▶ _What to do_
Gather up every line from the entries below that uses the word "agent".

---------- Extracted data ----------

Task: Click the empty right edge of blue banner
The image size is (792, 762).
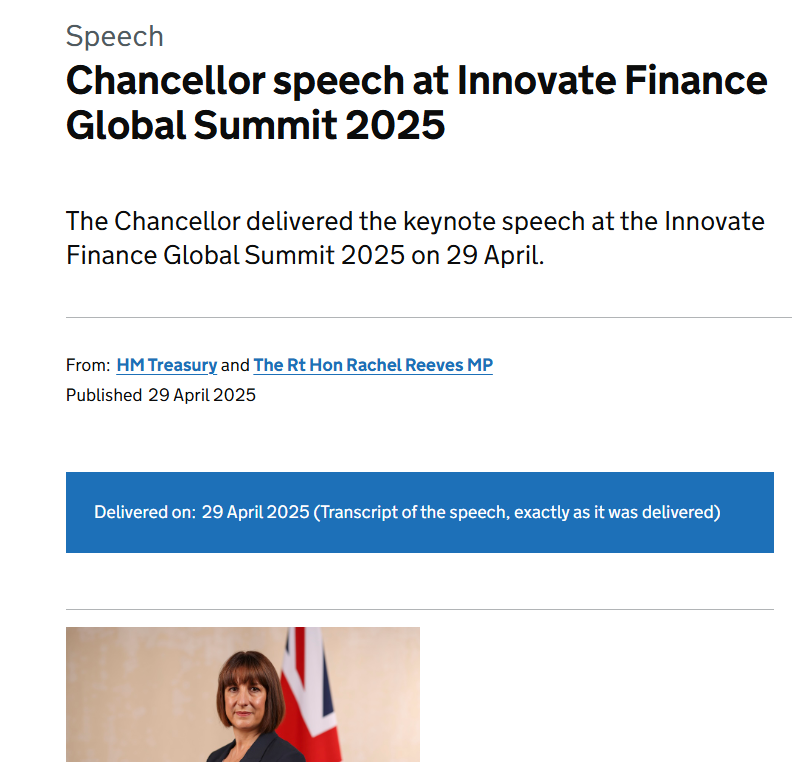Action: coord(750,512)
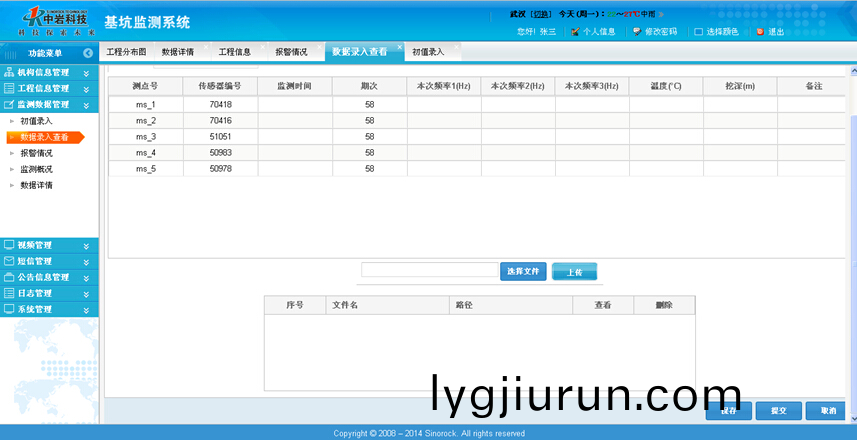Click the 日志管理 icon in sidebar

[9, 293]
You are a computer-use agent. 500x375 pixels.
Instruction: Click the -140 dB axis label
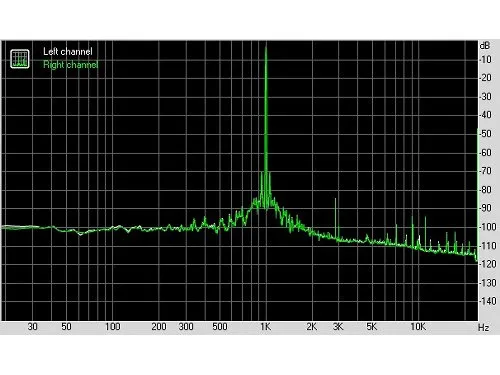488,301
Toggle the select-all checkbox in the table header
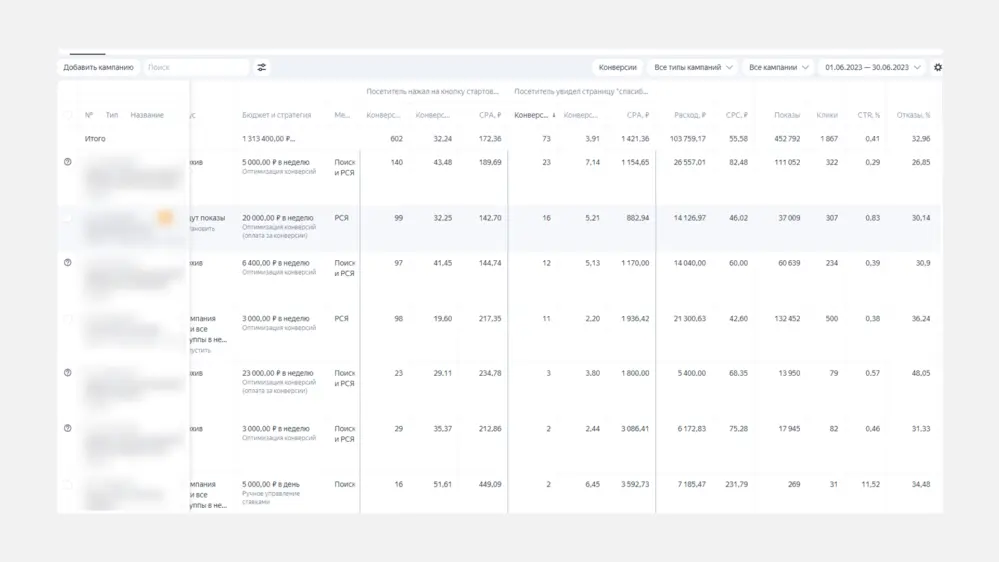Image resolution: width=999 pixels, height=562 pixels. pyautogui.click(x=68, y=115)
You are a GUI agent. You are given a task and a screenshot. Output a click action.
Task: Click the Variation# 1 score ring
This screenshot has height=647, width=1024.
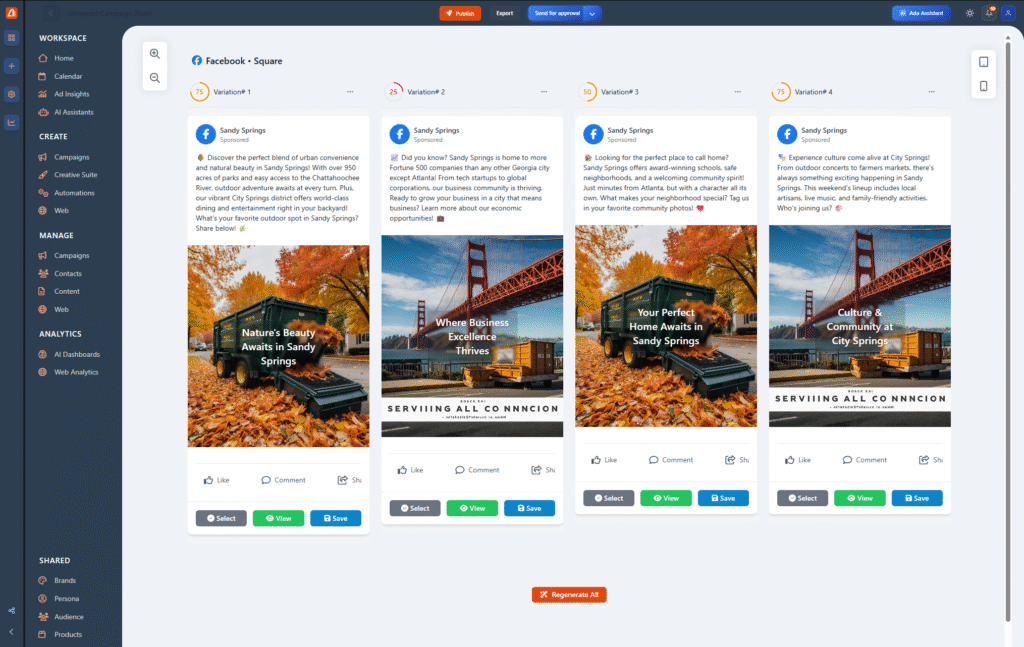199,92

----------
---------- Extracted data ----------

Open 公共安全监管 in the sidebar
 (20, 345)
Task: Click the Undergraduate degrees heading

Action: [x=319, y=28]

----------

▶ _Response_
You are a computer-use agent. 500x375 pixels.
You are a GUI agent. You are given a task and a screenshot. Output a click action.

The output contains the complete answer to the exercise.